____ EXCERPT
The sage and foremost Yoruba leader, Pa Obafemi Awolowo died on May 9 1987. It was exactly 30 yrs ago that he transisted to the great beyond.

Professor Banji Akintoye was close to the sage, Pa Obafemi Awolowo, when he was alive. The senator speaks on what papa’s view would have been like if he were to be around now that the country is beset with serious challenges in many fronts, in this interview with BOLA BADMUS. 

Excerpts:
IT is 30 years since Chief ObafemiObafemi Awolowo, went to the world beyond. Who was this man that everybody keeps talking about in glowing terms?

To us, to people like me, who walked by his side, he was a very special gift to all of us. He was a special gift to our world, the world of a Black man of Nigeria and of the Yoruba nation. The impression I always had about him is that he knew quite early that he was a special gift and he was ready to give that gift fully without looking for anything for himself. He was wonderful.
________
#### [WORK REQUIRED]
Answer from the Awolowo interview excerpt:
(a) On what date did Awolowo die?
(b) Who conducted the interview?
(c) Besides professor, what title does the excerpt give Banji Akintoye?
____ PROVIDED DATA
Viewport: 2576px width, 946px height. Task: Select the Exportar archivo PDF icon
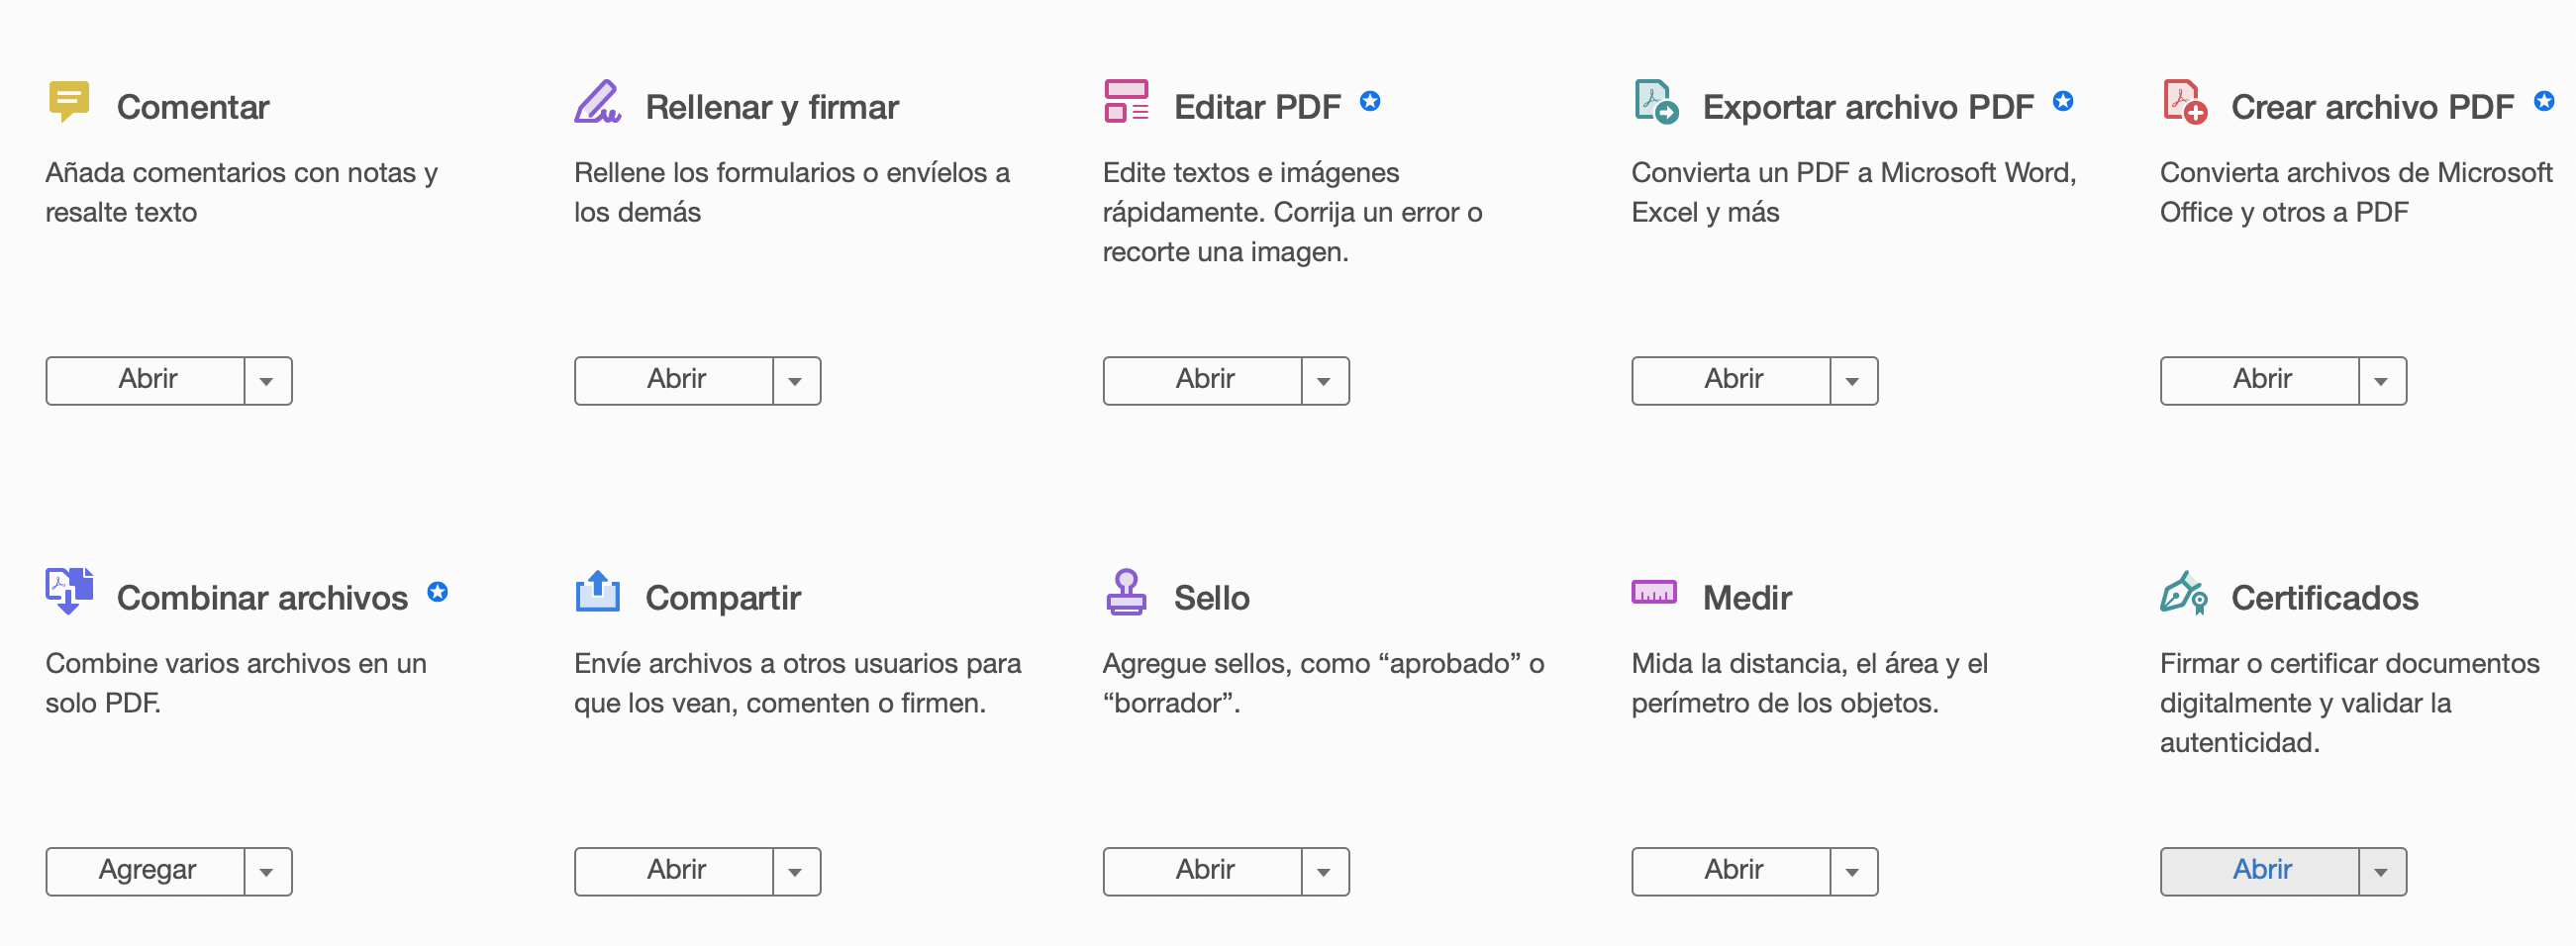coord(1656,102)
________
#### [WRITTEN RESPONSE]
(a) May 9, 1987
(b) Bola Badmus
(c) Senator